In occasione dell’evento Il Cammino del Pane. Sentieri di Comunità, promosso da Officina delle Idee e da Città del Pane e del Grano e in programma a Matera presso Palazzo Malvinni Malvezzi per l’intera giornata di sabato 6 dicembre 2025, negli Ipogei di Palazzo Viceconte, alle ore 10.00 sarà presentata la mostra del pittore colombiano, con cittadinanza spagnola, Hugo Bustamante Isla, Del mare e della terra faremo pane (titolo tratto dalla celebre poesia di Pablo Neruda, Ode al pan, 1954). La mostra, curata da Michele Saponaro e Milena Ferrandina, è organizzata dalla Galleria Art Immagine con la collaborazione di Palazzo Viceconte e rimarrà aperta fino a giovedì 11 dicembre, con i seguenti orari: 10.00 – 13.00 e 16.30 – 20.30. Ingresso libero.

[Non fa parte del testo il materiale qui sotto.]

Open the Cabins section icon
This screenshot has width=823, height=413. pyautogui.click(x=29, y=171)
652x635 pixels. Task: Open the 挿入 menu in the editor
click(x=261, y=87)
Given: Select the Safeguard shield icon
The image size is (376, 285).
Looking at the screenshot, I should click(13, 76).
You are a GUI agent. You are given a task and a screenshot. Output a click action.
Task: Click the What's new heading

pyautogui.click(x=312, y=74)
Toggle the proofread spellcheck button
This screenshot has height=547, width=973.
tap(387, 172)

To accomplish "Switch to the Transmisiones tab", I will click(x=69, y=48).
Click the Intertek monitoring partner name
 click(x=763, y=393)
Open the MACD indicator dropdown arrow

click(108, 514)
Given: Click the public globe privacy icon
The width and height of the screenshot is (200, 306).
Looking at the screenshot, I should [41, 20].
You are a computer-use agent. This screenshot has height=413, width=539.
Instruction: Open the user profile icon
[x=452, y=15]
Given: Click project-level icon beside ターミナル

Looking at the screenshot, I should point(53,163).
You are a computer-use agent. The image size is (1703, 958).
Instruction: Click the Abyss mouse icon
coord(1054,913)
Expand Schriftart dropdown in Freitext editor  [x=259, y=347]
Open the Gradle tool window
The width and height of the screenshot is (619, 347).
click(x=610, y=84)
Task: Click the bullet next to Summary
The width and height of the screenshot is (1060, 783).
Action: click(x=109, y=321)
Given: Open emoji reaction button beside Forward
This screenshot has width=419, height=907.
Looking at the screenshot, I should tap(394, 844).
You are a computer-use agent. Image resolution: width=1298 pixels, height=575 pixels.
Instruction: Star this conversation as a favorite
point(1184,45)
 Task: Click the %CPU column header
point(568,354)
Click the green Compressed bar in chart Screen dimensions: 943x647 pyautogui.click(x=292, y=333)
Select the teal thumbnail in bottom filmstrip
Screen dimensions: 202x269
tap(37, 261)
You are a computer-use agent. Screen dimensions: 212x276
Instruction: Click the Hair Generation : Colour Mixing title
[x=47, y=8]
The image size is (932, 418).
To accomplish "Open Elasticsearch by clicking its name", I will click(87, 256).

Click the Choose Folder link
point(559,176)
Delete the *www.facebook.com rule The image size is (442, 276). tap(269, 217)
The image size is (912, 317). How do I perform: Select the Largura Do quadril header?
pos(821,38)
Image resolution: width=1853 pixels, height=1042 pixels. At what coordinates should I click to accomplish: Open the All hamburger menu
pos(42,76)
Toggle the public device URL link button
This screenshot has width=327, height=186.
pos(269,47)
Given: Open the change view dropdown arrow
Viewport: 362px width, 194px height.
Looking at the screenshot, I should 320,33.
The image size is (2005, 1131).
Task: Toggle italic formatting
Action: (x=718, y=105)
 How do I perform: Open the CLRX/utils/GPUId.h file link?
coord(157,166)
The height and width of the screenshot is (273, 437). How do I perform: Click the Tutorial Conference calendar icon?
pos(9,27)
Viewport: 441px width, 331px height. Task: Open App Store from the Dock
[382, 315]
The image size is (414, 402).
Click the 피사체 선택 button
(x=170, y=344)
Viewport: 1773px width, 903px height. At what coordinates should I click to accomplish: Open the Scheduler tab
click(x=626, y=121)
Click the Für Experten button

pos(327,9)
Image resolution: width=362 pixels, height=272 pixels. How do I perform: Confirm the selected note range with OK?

«Nato a Popayán (Colombia) nel 1969 da madre spagnola e padre colombiano» – scrive Milena Ferrandina – «Hugo Bustamante Isla attraversa confini geografici e culturali, sedimentando leesperienze in un linguaggio visivo che è insieme memoria e invenzione. Dalla prima personale a Bogotá, in Colombia, alla maturazione nelle accademie spagnole, fino alla definizione artistica in
Italia settentrionale, ogni tappa non divide la sua identità ma ne amplia lo sguardo, trasformando il viaggio della sua vita in una stratificazione concettuale capace di intrecciare vitalità sudamericana, luce mediterranea, tradizione rinascimentale e rigore tecnico. Le sue opere abitano uno spazio sospeso tra radice e orizzonte, in cui la specificità locale supera i propri confini e ogni figura, ogni segno, assume un doppio registro: storico-concreto e simbolico- archetipo». «Il pane è forma e sostanza, materia quotidiana e simbolo universale» – osserva Michele Saponaro – «Accompagna l’umanità da millenni come nutrimento primario, ma è anche rito, memoria, gesto di cura e condivisione. Negli ultimi anni, la sua presenza – e soprattutto la sua assenza – è diventata indicatore tangibile di una lotta essenziale: la lotta per il pane e per la sopravvivenza, per il diritto elementare a nutrirsi. È una lotta drammatica e concreta, come quella che ha segnato – e continua a segnare – la striscia di Gaza, dove il pane è divenuto misura quotidiana di negazione e resistenza. Una condizione che trova eco nelle parole di Pablo Neruda, che nella sua Oda al pan riconosce a questo alimento un valore di dignità comune e fondamento della vita».